Canada's Inuit and Israel's Bedouin

From the sound of it, Israel's Bedouin population is infinitely better off than Canada's Inuit. According to an article published on April 11, 2006 in the Globe and Mail:

OTTAWA — Nunavut is facing "a moment of crisis" just seven years into the much-heralded creation of Canada's third territory, suffering from high unemployment, a 75-per-cent school dropout rate and a host of social ills.

A final report on the Nunavut Land Claims Agreement released yesterday blames the education system for failing to produce literate youth, which has in turn allowed a situation in which non-Inuit outsiders land most top government jobs.

[...]

Other findings in the report include:

Only 25 per cent of Inuit students graduate from high school. Rates of suicide, smoking, sexually transmitted diseases and tuberculosis far exceed national averages.

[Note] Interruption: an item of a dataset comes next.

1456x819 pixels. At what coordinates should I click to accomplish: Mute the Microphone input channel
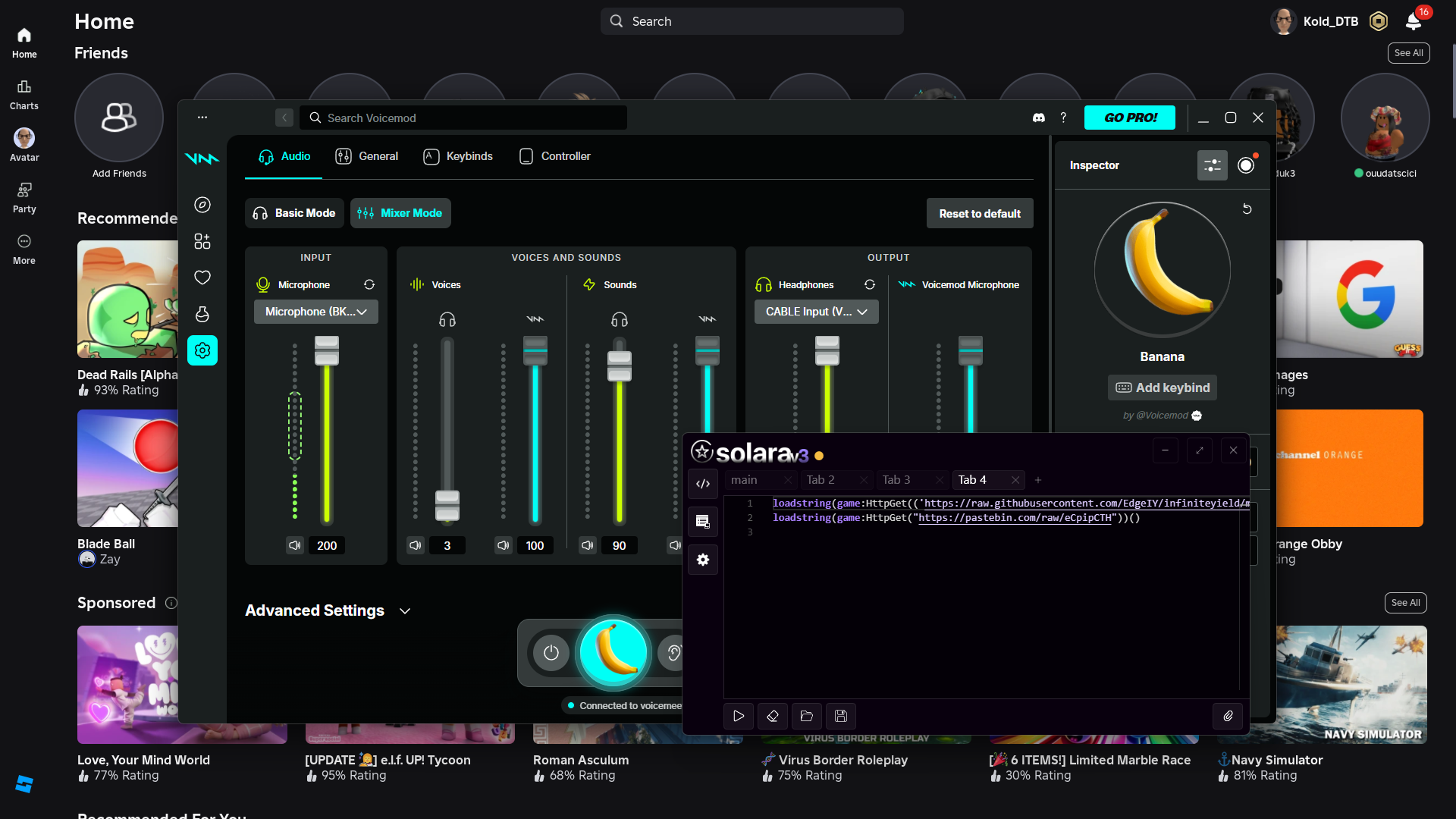(295, 545)
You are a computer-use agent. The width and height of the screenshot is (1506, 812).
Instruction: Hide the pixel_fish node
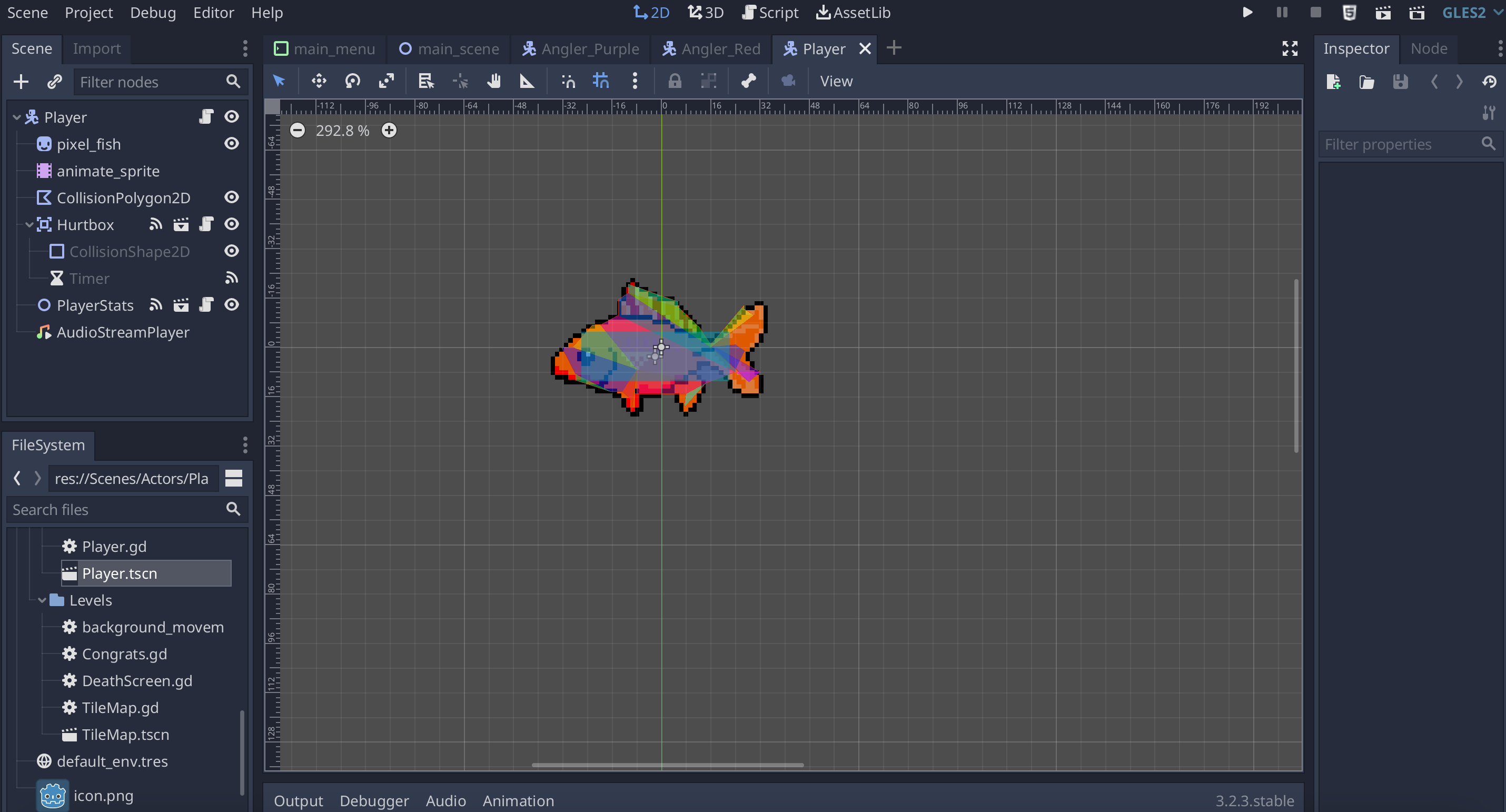pyautogui.click(x=232, y=144)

A special program to increase the number of Inuit teachers is only graduating between eight and 12 a year, failing to meet demand.

I have to say, this article certainly made me appreciate the strength of families among the Bedouin, something that I usually tend to view as very oppressive. Only 25 percent graduate from high school?? That's crazy 3rd World. I'm sure among the Bedouin, at least 75 percent if not more graduate. Sure, there are problems with drug abuse, but I doubt that they amount to anywhere near the kinds of problems that exist in Canada's north. Of a population of 30, 000 Inuit (I never knew how many there were), they're able to graduate only 8-10 teachers every year?! Granted, the Bedouin in the Negev number about 120, 000, but I wouldn't be surprised if the number of Bedouin who graduate from Teacher's Colleges every year stands around 70 if not a 100, and that number is only increasing. Yesterday, I was at a little conference held at Ben-Gurion U in the framework of the program as part of which I teach English in Kseife and a female Bedouin Ph.D. student gave a PowerPoint presentation in which she showed that there has been something like a 300 percent rise in the number of female Bedouin students at the university in the past 7 years. In fact, they now outnumber male Bedouin students.